Was Apple noch fehlt: Ein Chatbot
Auch wenn in iOS 18 wohl eine Fülle an KI-Funktionen einziehen werden, die das Nutzer:innenleben vereinfachen könnten, ist Apples Sprachassistentin Siri wohl noch nicht so weit, um mit leistungsstarken Modellen wie ChatGPT oder Gemini mitzuhalten.
Dennoch will Apple seinen Kund:innen einen solchen Service anbieten und verhandelt dafür mit Google und OpenAI. Insider:innen zufolge sind die Verhandlungen mit Google zwar gescheitert, aber der Konzern könnte auf der WWDC eine große Partnerschaft mit OpenAI ankündigen, um dessen Technologie in iOS 18 zu integrieren.
Ob dies allerdings eine langfristige Lösung ist, ist unklar, schließlich ist Apple dafür bekannt, solche elementaren Produkte lieber selbst zu liefern, auch wenn Googles Suchmaschine seit Jahren gewissermaßen Teil des Betriebssystems ist. Glaubt man Gurman, ist die Kombination aus eigenen KI-Funktionen und dem OpenAI-Deal für Apple zunächst ausreichend.
Angesichts der umfangreichen Arbeiten an generativer KI könnte Apple früher oder später einen eigenen Chatbot in seine Dienste integrieren.
Fazit: iOS 18 wird wohl KI-lastiger, aber …

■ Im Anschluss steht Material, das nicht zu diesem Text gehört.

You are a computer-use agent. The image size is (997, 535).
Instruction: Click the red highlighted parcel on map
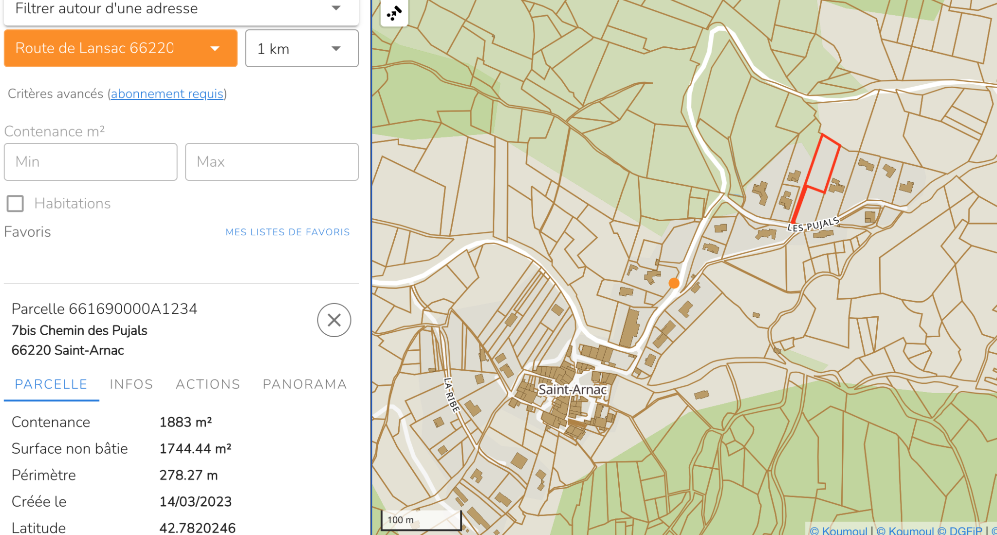(x=823, y=165)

Dass iOS 18 und Apples weitere Betriebssysteme wie iPadOS und macOS einen ersten größeren Schwung KI-Funktionen erhalten werden, steht angesichts der oftmaligen Ankündigungen außer Frage. Der Umfang der KI-Funktionen scheint aber weniger umfangreich zu sein, als manche es sich erhofft haben.

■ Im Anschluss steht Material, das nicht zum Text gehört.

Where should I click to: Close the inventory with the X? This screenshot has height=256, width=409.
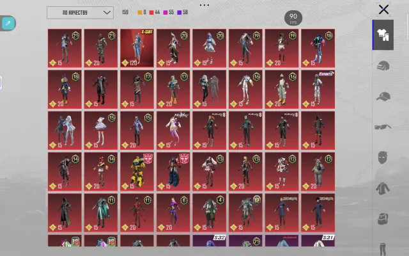[383, 10]
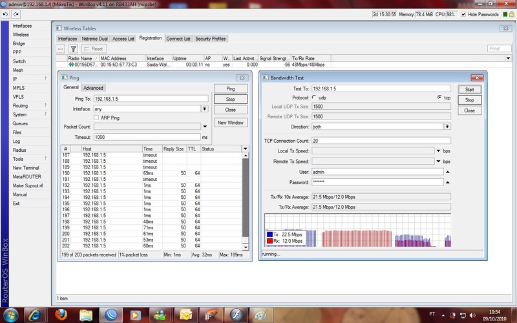Click the Windows Start orb
The height and width of the screenshot is (323, 517).
click(12, 314)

Allerdings spielt nicht ausschließlich die Fülle der Funktionen eine Rolle, sondern vor allem, wie intuitiv und vor allem zuverlässig die Features entwickelt und integriert sind. Es hat schließlich niemand etwas davon, wenn ein System zwar nur so vor KI-Features strotzt, sie aber nur Quatsch ausspucken und alles andere als hilfreich sind.
Zudem darf nicht außer Acht gelassen werden, dass Apple seinen guten Ruf aufs Spiel setzt, wenn bestimmte KI-Funktionen nicht dem hohen Anspruch des Unternehmens und seiner Nutzer:innen gerecht werden. Weniger ist unter diesem Blickwinkel tendenziell mehr. Und wer will einen Chatbot, der halluziniert und dessen Aussagen stets per Google-Suche nochmals überprüft werden müssen?